Счастье момента - Штерн Анне. Страница 44
Несколько секунд она бултыхалась в воде, запрокинув голову и судорожно пытаясь отдышаться. «Соберись», – снова и снова твердил внутренний голос.
Немного успокоившись, Хульда осторожно поплыла вперед, продолжая чувствовать ноющую боль. Мысли метались: кто-то ударил Хульду по голове и столкнул в воду. В следующую секунду она подумала: возможно, этот «кто-то» все еще стоит на берегу Лютцовуфера!
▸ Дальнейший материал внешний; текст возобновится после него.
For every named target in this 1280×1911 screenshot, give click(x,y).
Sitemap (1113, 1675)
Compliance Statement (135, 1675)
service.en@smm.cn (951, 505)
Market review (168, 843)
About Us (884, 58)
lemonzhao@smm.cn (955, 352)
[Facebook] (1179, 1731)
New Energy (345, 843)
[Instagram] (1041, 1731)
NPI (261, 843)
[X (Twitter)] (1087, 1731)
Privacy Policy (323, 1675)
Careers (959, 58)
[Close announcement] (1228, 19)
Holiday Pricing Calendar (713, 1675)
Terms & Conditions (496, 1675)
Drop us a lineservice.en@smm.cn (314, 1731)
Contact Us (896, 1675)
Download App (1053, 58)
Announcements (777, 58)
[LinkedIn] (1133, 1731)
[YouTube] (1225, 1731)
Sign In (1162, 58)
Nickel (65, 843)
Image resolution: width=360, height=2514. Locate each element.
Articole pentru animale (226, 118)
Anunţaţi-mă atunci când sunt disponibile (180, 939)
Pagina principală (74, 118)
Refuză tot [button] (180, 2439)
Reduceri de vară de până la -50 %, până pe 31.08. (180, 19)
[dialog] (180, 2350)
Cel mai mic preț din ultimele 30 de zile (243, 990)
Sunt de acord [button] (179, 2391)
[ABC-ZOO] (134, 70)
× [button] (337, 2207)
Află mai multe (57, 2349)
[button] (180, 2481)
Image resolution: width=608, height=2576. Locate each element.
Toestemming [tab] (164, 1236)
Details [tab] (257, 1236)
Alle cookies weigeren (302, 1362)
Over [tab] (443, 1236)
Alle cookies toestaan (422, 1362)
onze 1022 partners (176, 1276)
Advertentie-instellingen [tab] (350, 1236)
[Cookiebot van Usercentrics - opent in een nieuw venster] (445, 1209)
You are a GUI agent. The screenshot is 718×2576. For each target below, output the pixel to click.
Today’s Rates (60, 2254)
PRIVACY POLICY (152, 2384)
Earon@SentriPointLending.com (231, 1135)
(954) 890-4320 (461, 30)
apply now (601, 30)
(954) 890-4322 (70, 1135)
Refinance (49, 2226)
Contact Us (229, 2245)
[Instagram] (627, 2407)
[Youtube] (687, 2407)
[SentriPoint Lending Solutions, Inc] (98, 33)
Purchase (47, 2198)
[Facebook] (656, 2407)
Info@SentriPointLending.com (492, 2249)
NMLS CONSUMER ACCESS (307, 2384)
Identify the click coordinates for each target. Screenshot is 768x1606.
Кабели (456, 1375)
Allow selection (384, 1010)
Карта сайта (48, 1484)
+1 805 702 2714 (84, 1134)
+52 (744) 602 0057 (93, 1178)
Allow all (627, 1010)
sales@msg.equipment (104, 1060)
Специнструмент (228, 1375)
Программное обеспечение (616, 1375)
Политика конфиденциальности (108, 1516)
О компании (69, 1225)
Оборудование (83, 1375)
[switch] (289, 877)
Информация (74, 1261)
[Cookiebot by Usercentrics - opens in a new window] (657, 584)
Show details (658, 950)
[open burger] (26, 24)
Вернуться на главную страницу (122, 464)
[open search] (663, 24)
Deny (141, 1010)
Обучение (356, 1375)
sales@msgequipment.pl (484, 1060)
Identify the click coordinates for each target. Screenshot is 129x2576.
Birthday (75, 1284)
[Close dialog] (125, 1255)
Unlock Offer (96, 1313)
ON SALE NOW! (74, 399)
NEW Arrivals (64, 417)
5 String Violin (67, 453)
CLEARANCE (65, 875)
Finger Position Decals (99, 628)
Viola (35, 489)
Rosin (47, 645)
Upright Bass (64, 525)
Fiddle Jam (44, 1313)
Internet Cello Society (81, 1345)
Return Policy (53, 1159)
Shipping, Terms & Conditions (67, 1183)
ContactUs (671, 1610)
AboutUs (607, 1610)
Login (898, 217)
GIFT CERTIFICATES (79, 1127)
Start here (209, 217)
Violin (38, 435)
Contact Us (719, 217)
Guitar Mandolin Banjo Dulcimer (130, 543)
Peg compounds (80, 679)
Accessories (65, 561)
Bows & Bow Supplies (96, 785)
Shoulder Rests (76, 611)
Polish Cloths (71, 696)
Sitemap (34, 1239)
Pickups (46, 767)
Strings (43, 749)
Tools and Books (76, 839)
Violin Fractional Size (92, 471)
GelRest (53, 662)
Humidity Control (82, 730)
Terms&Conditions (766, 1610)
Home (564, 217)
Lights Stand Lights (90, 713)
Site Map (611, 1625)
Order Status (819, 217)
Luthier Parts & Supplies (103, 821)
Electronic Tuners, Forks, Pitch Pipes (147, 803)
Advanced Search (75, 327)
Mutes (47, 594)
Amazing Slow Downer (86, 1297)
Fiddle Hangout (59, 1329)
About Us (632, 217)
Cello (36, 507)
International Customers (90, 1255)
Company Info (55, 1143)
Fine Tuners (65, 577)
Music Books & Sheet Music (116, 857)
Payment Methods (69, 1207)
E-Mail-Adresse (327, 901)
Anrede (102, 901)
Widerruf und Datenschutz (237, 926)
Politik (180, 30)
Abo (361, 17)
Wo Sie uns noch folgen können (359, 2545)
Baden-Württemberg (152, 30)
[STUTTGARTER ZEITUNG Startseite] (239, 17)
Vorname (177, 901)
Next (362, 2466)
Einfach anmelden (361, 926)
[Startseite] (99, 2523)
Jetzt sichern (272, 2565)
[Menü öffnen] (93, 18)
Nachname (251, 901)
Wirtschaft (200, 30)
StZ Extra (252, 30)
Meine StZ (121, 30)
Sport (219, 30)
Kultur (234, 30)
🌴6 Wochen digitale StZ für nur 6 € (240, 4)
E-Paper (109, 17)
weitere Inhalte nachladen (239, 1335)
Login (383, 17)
Первым делом на ум пришли Педро и здоровяк, которого Хульда встретила в передней. Она почувствовала, что снова не может дышать – в этот раз не от воды, а от страха, – но взяла себя в руки, проплыла вперед и спряталась в тени нависших над берегом ив, прижимаясь к каменной стене, которая тянулась вдоль русла канала. Стараясь дышать глубоко и ровно, Хульда осторожно одной рукой ощупала голову. Никакой дыры она там не обнаружила, только кровь, которая сочилась из раны и смешивалась с черной водой Ландвер-канала.
Через несколько минут, заметив, что дрожит от холода, Хульда решила, что пора выбираться из воды. Даже если неизвестный нападавший увидит ее, то пусть! Все лучше, чем замерзнуть насмерть.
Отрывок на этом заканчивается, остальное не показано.